Your answer must be an exact retyping of the line containing "Open the City field dropdown" and every line after it through the end of the records below, with no pictures and nothing else.

=== TASK INPUTS ===
Start of Block

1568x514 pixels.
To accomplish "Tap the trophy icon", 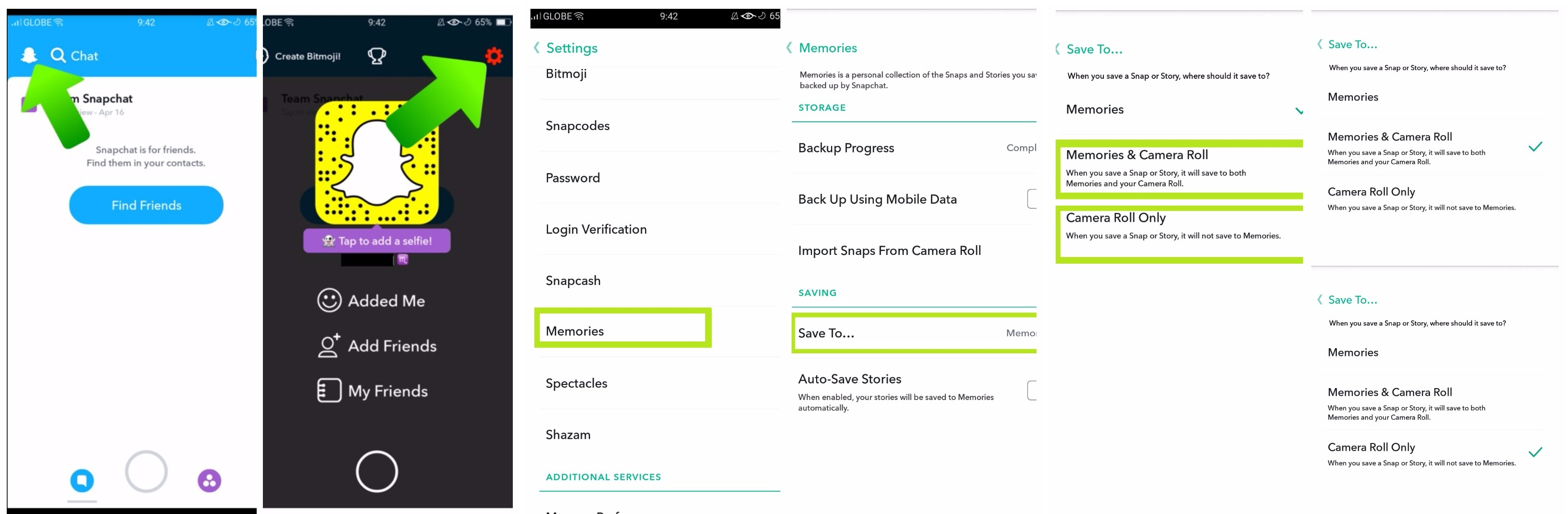I will tap(377, 56).
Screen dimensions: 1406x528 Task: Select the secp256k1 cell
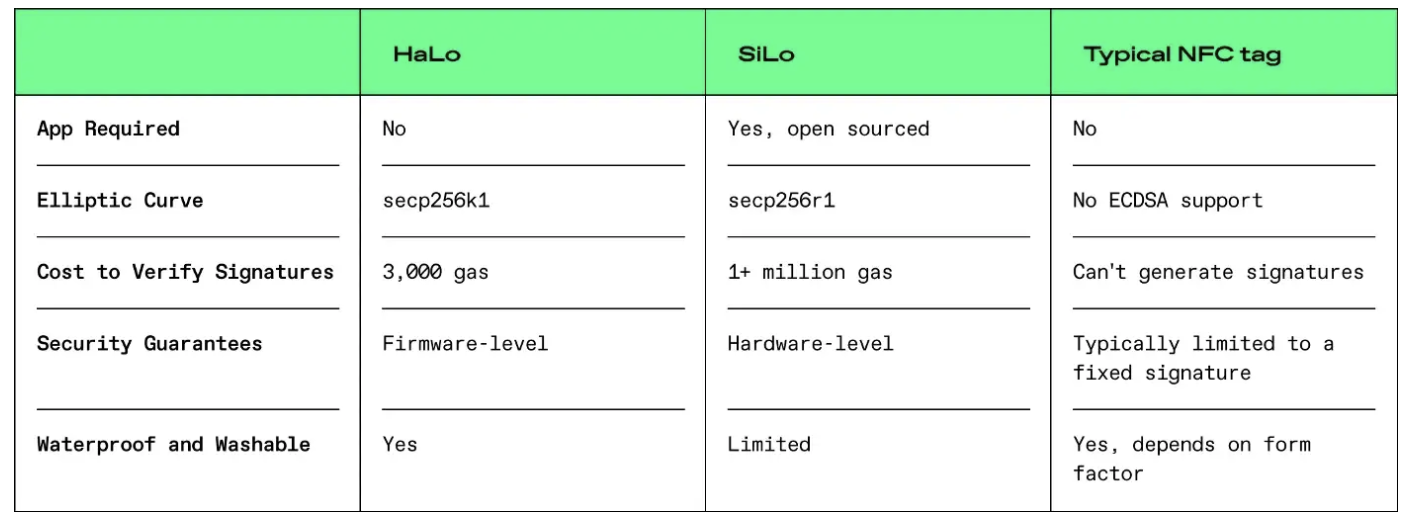436,201
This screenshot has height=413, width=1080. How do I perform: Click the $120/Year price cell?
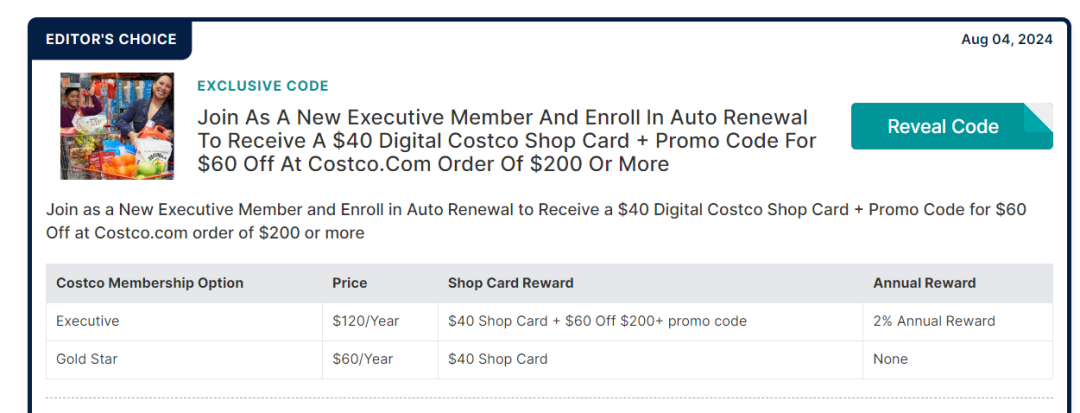coord(380,321)
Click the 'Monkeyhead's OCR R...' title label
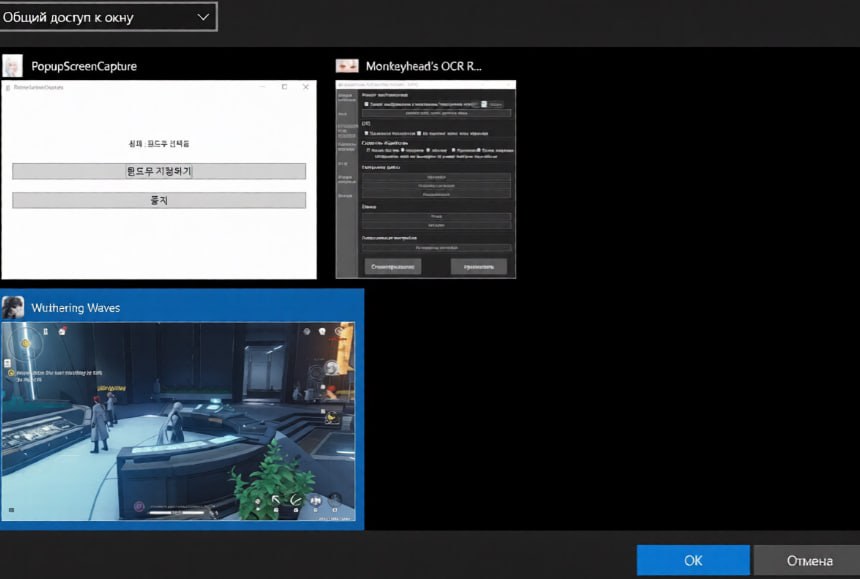This screenshot has width=860, height=579. [x=423, y=66]

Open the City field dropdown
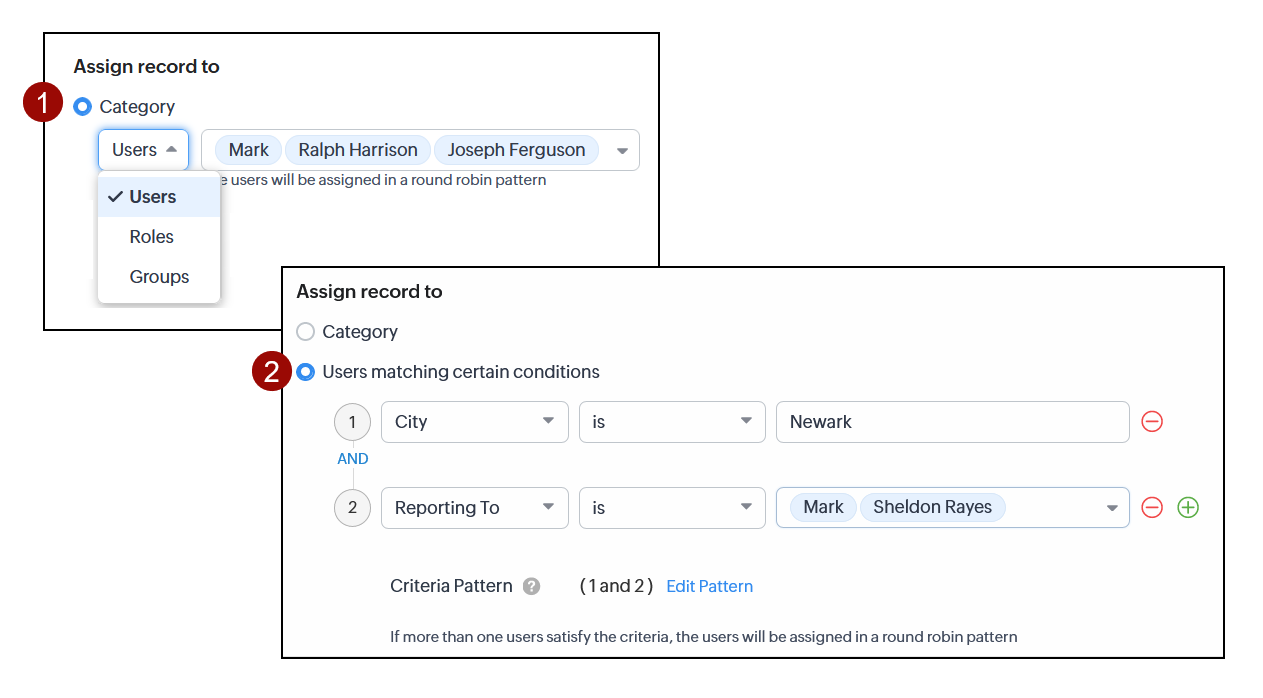click(474, 422)
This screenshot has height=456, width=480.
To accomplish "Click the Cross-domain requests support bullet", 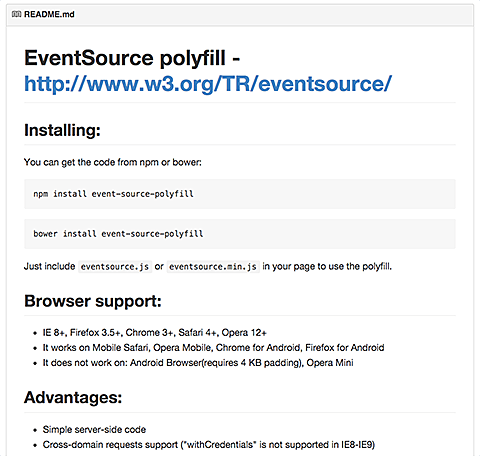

End of Block

=== SOLUTION TO THIS EXERCISE ===
Open the City field dropdown
click(474, 422)
This screenshot has height=456, width=480.
To accomplish "Click the Cross-domain requests support bullet", 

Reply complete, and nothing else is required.